** Opening SUPPLIED DATA block **
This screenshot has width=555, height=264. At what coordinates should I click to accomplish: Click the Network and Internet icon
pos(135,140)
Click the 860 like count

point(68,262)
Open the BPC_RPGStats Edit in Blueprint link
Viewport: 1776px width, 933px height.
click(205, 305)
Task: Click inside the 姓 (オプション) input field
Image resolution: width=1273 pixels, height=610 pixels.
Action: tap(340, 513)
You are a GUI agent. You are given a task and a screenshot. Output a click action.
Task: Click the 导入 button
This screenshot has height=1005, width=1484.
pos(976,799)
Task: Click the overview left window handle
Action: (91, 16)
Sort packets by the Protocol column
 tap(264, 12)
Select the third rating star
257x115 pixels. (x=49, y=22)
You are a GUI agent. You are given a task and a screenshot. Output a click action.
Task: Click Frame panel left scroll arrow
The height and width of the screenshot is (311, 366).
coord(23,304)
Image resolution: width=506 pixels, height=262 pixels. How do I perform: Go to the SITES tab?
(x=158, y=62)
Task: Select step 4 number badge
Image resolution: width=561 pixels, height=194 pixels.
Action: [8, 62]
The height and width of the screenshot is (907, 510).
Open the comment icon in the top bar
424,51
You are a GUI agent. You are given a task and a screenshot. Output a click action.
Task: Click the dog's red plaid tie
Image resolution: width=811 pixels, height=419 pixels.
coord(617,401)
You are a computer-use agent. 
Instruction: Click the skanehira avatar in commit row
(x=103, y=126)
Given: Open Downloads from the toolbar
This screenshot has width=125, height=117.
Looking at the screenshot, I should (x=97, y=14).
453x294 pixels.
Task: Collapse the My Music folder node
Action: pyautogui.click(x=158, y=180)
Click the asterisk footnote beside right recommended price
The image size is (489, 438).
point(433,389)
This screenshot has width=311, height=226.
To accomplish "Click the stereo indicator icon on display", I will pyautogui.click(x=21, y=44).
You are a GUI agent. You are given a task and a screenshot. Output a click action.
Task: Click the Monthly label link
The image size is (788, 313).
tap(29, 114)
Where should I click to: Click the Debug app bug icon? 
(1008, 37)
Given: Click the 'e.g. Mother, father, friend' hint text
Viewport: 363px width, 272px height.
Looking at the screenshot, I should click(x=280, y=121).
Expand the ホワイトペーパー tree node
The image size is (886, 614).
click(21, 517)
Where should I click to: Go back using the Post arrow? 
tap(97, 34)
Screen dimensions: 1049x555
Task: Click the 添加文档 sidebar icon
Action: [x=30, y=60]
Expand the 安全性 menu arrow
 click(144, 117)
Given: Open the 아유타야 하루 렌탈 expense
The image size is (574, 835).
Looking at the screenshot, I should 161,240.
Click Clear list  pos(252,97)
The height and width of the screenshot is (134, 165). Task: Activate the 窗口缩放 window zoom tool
** Closing SUPPLIED DATA block **
» **TASK OBJECTIVE**
All of the entries are to be set down again without alteration.

» **WRITTEN REPLY**
This screenshot has width=555, height=264. At what coordinates should I click to accomplish: Click the Network and Internet icon
pos(135,140)
Click the 860 like count

point(68,262)
Open the BPC_RPGStats Edit in Blueprint link
Viewport: 1776px width, 933px height.
click(205, 305)
Task: Click inside the 姓 (オプション) input field
Image resolution: width=1273 pixels, height=610 pixels.
Action: tap(340, 513)
You are a GUI agent. You are given a task and a screenshot. Output a click action.
Task: Click the 导入 button
This screenshot has height=1005, width=1484.
pos(976,799)
Task: Click the overview left window handle
Action: (91, 16)
Sort packets by the Protocol column
 tap(264, 12)
Select the third rating star
257x115 pixels. (x=49, y=22)
You are a GUI agent. You are given a task and a screenshot. Output a click action.
Task: Click Frame panel left scroll arrow
The height and width of the screenshot is (311, 366).
coord(23,304)
Image resolution: width=506 pixels, height=262 pixels. How do I perform: Go to the SITES tab?
(x=158, y=62)
Task: Select step 4 number badge
Image resolution: width=561 pixels, height=194 pixels.
Action: [8, 62]
The height and width of the screenshot is (907, 510).
Open the comment icon in the top bar
424,51
You are a GUI agent. You are given a task and a screenshot. Output a click action.
Task: Click the dog's red plaid tie
Image resolution: width=811 pixels, height=419 pixels.
coord(617,401)
You are a computer-use agent. 
Instruction: Click the skanehira avatar in commit row
(x=103, y=126)
Given: Open Downloads from the toolbar
This screenshot has width=125, height=117.
Looking at the screenshot, I should (x=97, y=14).
453x294 pixels.
Task: Collapse the My Music folder node
Action: pyautogui.click(x=158, y=180)
Click the asterisk footnote beside right recommended price
The image size is (489, 438).
point(433,389)
This screenshot has width=311, height=226.
To accomplish "Click the stereo indicator icon on display", I will pyautogui.click(x=21, y=44).
You are a GUI agent. You are given a task and a screenshot. Output a click action.
Task: Click the Monthly label link
The image size is (788, 313).
tap(29, 114)
Where should I click to: Click the Debug app bug icon? 
(1008, 37)
Given: Click the 'e.g. Mother, father, friend' hint text
Viewport: 363px width, 272px height.
Looking at the screenshot, I should click(x=280, y=121).
Expand the ホワイトペーパー tree node
The image size is (886, 614).
click(21, 517)
Where should I click to: Go back using the Post arrow? 
tap(97, 34)
Screen dimensions: 1049x555
Task: Click the 添加文档 sidebar icon
Action: [x=30, y=60]
Expand the 安全性 menu arrow
 click(144, 117)
Given: Open the 아유타야 하루 렌탈 expense
The image size is (574, 835).
Looking at the screenshot, I should 161,240.
Click Clear list  pos(252,97)
The height and width of the screenshot is (134, 165). Task: Activate the 窗口缩放 window zoom tool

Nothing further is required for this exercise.